Additional Resources

Key Definitions

Acute Coronary Syndrome (ACS)
A spectrum of conditions caused by reduced blood flow to the heart, including unstable angina, NSTEMI, and STEMI.
Troponin
A cardiac biomarker released into the bloodstream when heart muscle is damaged. Elevated troponin levels are indicative of myocardial infarction.

Key Statistics

Cardiovascular diseases are the leading cause of death globally, responsible for an estimated 17.9 million deaths per year (WHO, 2019 - knowledge cutoff).

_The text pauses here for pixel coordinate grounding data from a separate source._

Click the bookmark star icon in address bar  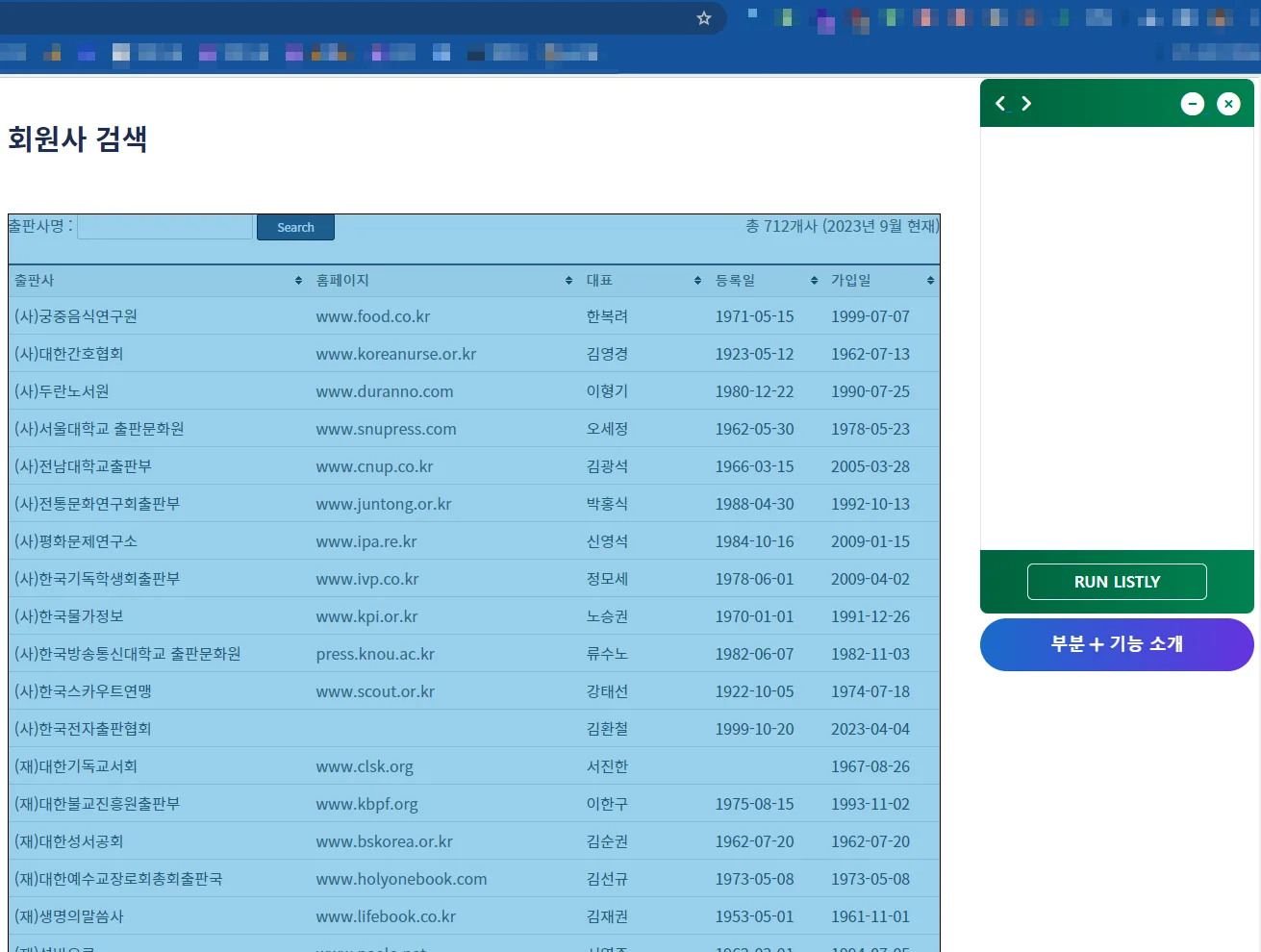[704, 18]
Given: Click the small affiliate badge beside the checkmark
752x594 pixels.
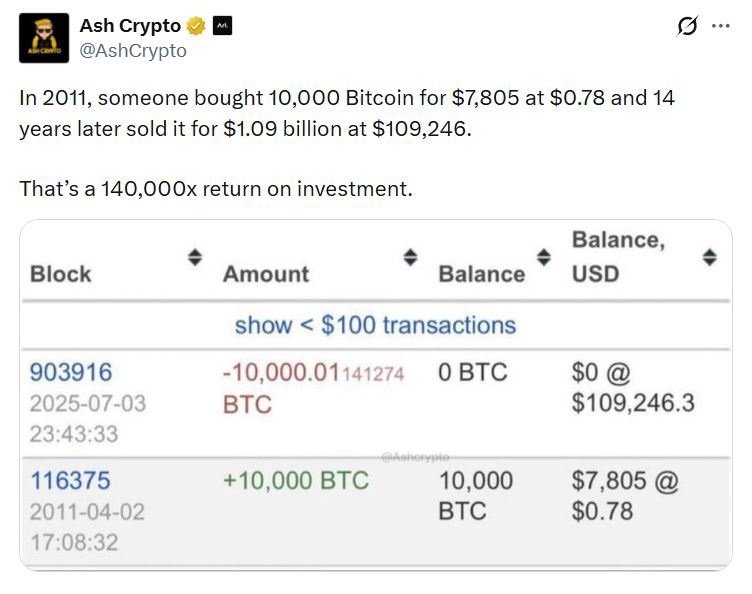Looking at the screenshot, I should [222, 27].
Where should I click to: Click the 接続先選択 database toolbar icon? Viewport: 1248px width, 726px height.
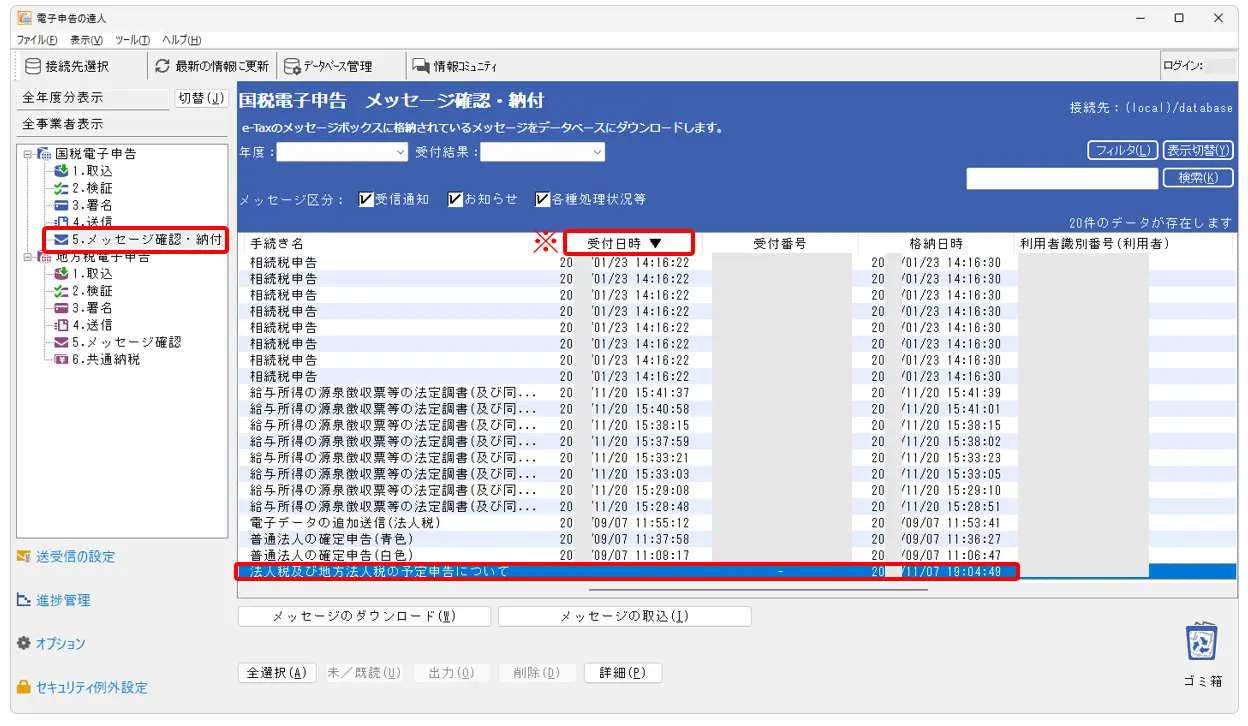click(33, 66)
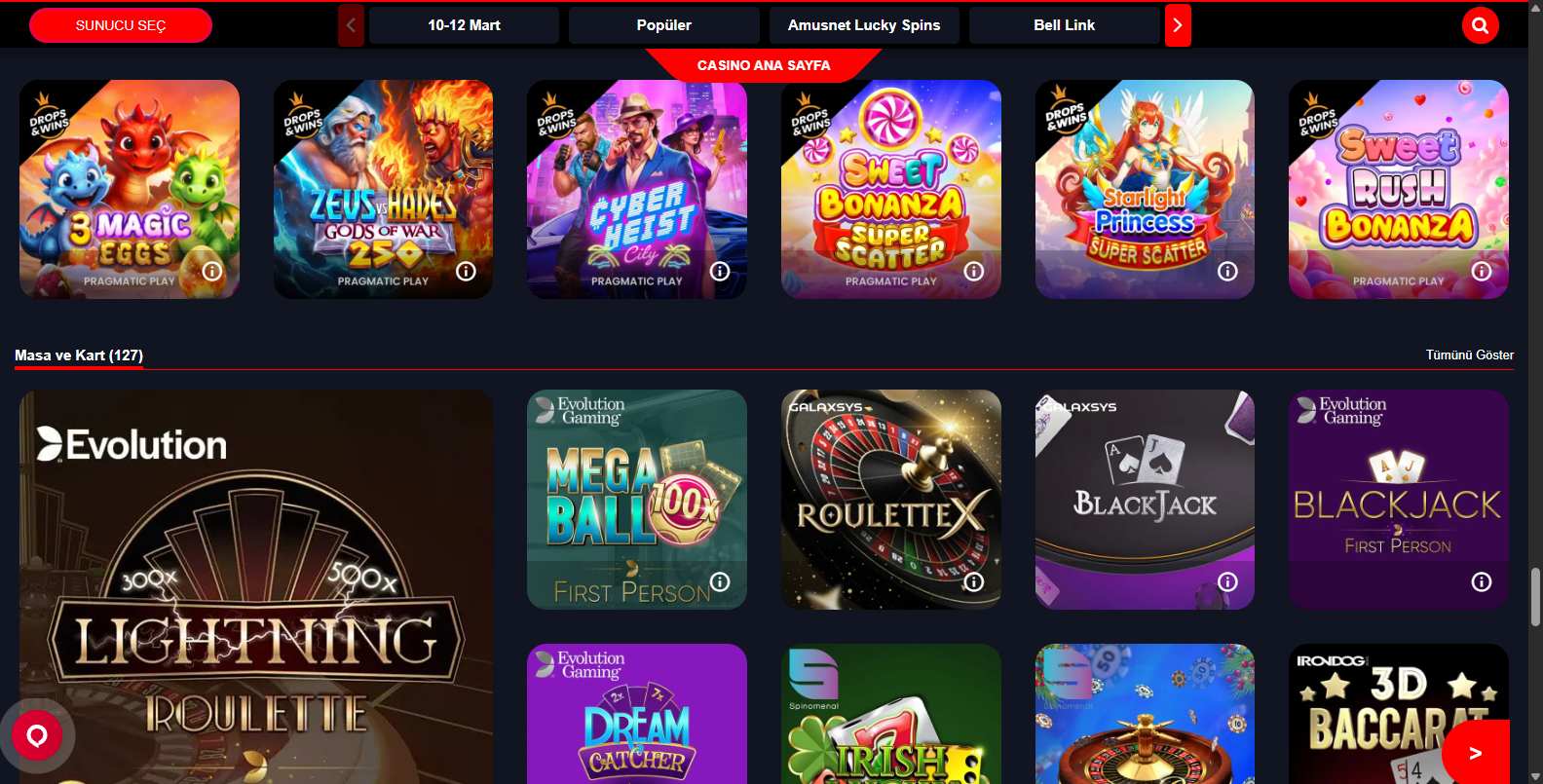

Source: World Health Organization (WHO)

In India, the prevalence of diabetes is around 11.4% (ICMR-INDIAB study, 2019 - knowledge cutoff), significantly increasing the risk of cardiovascular disease.

Source: ICMR-INDIAB Study

Examples

The INTERHEART Study

The INTERHEART study (2004) identified nine modifiable risk factors responsible for over 90% of the risk of a first myocardial infarction, including smoking, lipids, hypertension, diabetes, obesity, physical inactivity, psychosocial factors, and diet.

Frequently Asked Questions

What is the role of cardiac rehabilitation?

Cardiac rehabilitation is a supervised program that helps patients recover from a heart attack or other cardiac event. It includes exercise training, education about heart-healthy living, and counseling to reduce stress and improve mental health.